Working in biosafety-level-3-enhanced labs in Atlanta, CDC scientists, including Catherine B. Smith, MS, extracted H5N1 genetic material from virus samples derived from human, feline and multiple avian hosts, including geese, chickens and ducks. The samples represented infections that had occurred between 2003 and 2006 over a vast geographic area, including Vietnam, Nigeria, Indonesia and Kazakhstan. Six of the human viral isolates were taken from an Indonesian family in which human-to-human H5N1 virus transmission was suspected. The virus diversity in the samples is important, explains Rowlen, because any diagnostic tool designed for eventual use on a rapidly changing virus, such as H5N1, must be able to detect as many variants as possible.

Rowlen and her colleagues tested the ability of the MChip to correctly identify 24 different H5N1 viral isolates, and distinguish those from seven non-H5N1 isolates. The MChip accurately identified and gave complete subtype information (identifying the samples as H5N1) for the 21 out of 24 strains of H5N1. Importantly, notes Rowlen, the test gave no false positives, meaning that the chip never indicated the presence of H5N1 when none was present. Following exposure to a viral isolate, the MChip displays results as a pattern of fluorescent spots. To automate the process of interpreting this pattern — thus eliminating the possibility of human error — the researchers developed an artificial neural network trained to recognize the distinctive pattern indicative of H5N1. Automating the interpretation of MChip results could allow it to be used more readily by health workers at the site of possible flu outbreaks, notes Rowlen.

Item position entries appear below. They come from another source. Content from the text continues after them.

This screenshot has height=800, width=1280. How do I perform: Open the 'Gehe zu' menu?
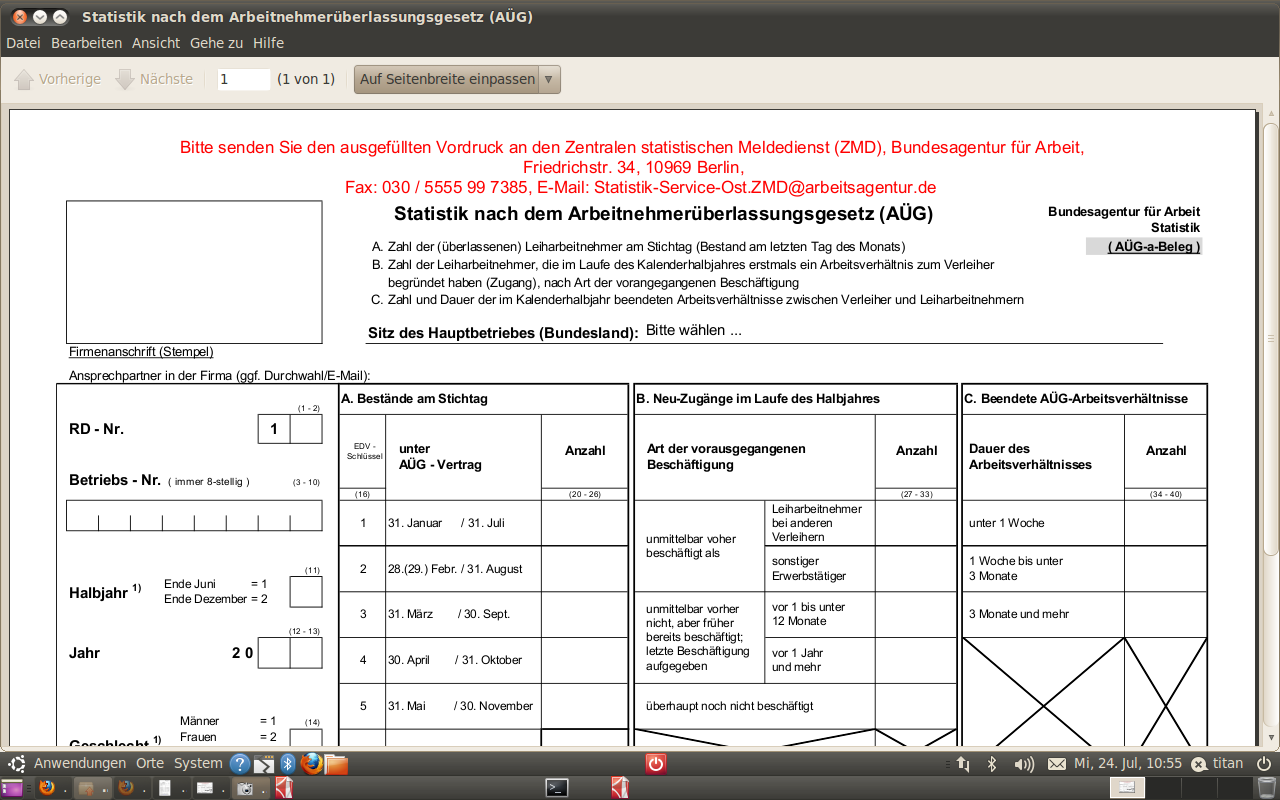tap(216, 43)
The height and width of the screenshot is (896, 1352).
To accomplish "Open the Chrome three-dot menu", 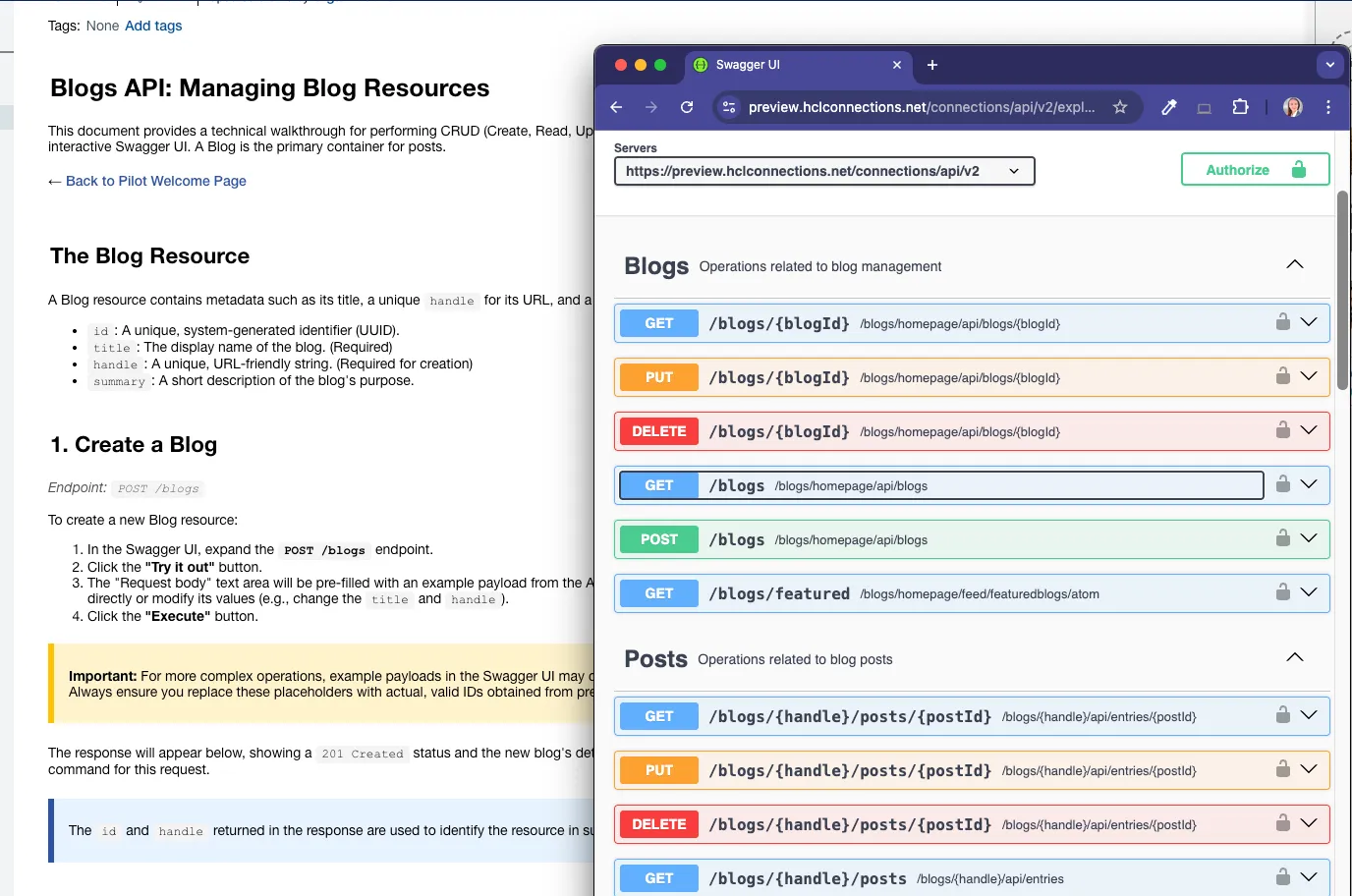I will [1328, 107].
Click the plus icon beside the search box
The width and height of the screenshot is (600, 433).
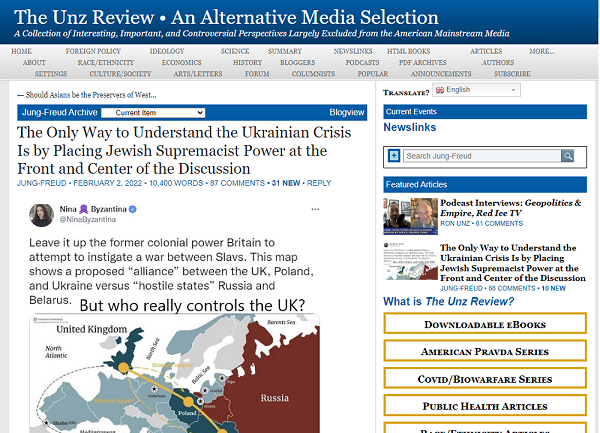coord(394,156)
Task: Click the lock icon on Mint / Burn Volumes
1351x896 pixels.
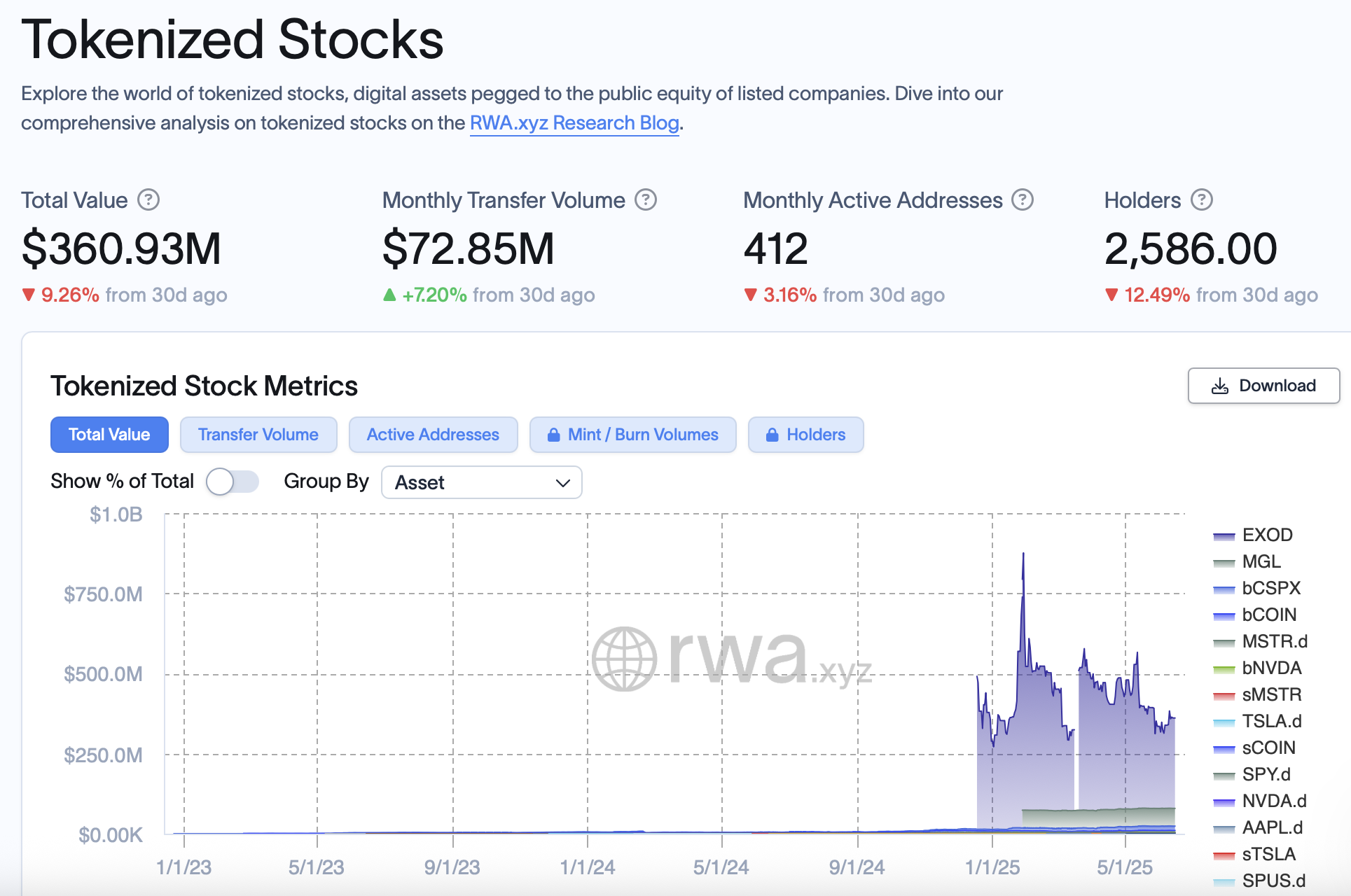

“This new technology, once manufactured and distributed, could have the potential to revolutionize the way laboratories test for influenza,” says Nancy J. Cox, PhD, director of the CDC’s influenza division. “The MChip could enable more scientists and physicians, possibly even those working in remote places, to more quickly test for H5N1 and to accurately identify the specific strain and its features. This would greatly increase our ability to learn more about the viruses causing illness and take the best steps to respond.”

The raw materials for the MChip cost less than 10 dollars, Rowlen says, and discussions are under way to commercialize its manufacture.

References:

Dawson, E.D., et al. Identification of A/H5N1 influenza viruses using a single gene diagnostic microarrray. Analytical Chemistry. 2006.

Dawson E.D., et al. MChip: A new tool for influenza surveillance. Analytical Chemistry. 2006.